## ABOUT THIS EXERCISE
Everything from the line holding "Given: Toggle large" through the last line below must be repeated exactly, and nothing else.

===

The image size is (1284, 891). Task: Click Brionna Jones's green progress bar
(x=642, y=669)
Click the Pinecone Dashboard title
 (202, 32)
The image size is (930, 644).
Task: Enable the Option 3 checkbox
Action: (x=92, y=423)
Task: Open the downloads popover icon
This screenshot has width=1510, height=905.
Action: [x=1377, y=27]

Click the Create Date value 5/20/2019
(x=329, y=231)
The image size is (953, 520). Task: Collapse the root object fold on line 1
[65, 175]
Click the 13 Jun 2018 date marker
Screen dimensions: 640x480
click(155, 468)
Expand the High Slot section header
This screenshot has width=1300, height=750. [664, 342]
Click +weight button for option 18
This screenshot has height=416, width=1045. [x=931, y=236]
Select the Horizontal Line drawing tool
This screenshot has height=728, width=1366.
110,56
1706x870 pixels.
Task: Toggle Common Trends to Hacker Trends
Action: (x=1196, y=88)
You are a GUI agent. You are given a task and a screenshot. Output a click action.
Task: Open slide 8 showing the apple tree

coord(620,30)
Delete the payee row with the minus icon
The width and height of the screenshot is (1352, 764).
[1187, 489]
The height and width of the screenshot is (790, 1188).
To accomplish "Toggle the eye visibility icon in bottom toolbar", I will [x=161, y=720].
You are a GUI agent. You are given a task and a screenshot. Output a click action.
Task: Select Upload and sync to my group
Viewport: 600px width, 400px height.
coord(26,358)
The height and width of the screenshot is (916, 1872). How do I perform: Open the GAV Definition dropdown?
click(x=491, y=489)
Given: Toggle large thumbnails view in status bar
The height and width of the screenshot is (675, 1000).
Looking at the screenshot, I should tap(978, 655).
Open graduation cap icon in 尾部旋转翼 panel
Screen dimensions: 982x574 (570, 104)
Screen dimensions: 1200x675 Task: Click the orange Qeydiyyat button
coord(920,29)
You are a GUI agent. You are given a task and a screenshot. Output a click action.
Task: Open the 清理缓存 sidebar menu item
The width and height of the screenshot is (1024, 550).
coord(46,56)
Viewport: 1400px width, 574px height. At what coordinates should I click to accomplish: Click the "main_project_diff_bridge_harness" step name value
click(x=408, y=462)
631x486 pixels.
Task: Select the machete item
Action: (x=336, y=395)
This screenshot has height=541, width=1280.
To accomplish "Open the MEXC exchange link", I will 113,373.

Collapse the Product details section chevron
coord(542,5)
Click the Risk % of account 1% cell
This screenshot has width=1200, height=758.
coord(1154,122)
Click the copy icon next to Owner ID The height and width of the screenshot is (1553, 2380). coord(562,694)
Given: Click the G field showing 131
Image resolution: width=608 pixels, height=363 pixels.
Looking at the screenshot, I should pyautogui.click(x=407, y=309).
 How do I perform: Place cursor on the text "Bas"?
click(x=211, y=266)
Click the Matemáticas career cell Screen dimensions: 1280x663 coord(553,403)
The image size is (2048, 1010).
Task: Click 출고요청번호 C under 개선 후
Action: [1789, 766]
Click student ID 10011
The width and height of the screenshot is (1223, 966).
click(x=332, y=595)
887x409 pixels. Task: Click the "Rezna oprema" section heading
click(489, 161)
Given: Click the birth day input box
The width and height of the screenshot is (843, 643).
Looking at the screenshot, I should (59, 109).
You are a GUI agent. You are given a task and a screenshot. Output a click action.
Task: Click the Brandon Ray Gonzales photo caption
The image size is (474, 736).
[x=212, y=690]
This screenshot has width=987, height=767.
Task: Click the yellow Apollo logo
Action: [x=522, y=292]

===

## REPLY
Given: Toggle large thumbnails view in status bar
The height and width of the screenshot is (675, 1000).
Looking at the screenshot, I should tap(978, 655).
Open graduation cap icon in 尾部旋转翼 panel
Screen dimensions: 982x574 (570, 104)
Screen dimensions: 1200x675 Task: Click the orange Qeydiyyat button
coord(920,29)
You are a GUI agent. You are given a task and a screenshot. Output a click action.
Task: Open the 清理缓存 sidebar menu item
The width and height of the screenshot is (1024, 550).
coord(46,56)
Viewport: 1400px width, 574px height. At what coordinates should I click to accomplish: Click the "main_project_diff_bridge_harness" step name value
click(x=408, y=462)
631x486 pixels.
Task: Select the machete item
Action: (x=336, y=395)
This screenshot has height=541, width=1280.
To accomplish "Open the MEXC exchange link", I will 113,373.

Collapse the Product details section chevron
coord(542,5)
Click the Risk % of account 1% cell
This screenshot has width=1200, height=758.
coord(1154,122)
Click the copy icon next to Owner ID The height and width of the screenshot is (1553, 2380). coord(562,694)
Given: Click the G field showing 131
Image resolution: width=608 pixels, height=363 pixels.
Looking at the screenshot, I should pyautogui.click(x=407, y=309).
 How do I perform: Place cursor on the text "Bas"?
click(x=211, y=266)
Click the Matemáticas career cell Screen dimensions: 1280x663 coord(553,403)
The image size is (2048, 1010).
Task: Click 출고요청번호 C under 개선 후
Action: [1789, 766]
Click student ID 10011
The width and height of the screenshot is (1223, 966).
click(x=332, y=595)
887x409 pixels. Task: Click the "Rezna oprema" section heading
click(489, 161)
Given: Click the birth day input box
The width and height of the screenshot is (843, 643).
Looking at the screenshot, I should (59, 109).
You are a GUI agent. You are given a task and a screenshot. Output a click action.
Task: Click the Brandon Ray Gonzales photo caption
The image size is (474, 736).
[x=212, y=690]
This screenshot has width=987, height=767.
Task: Click the yellow Apollo logo
Action: [x=522, y=292]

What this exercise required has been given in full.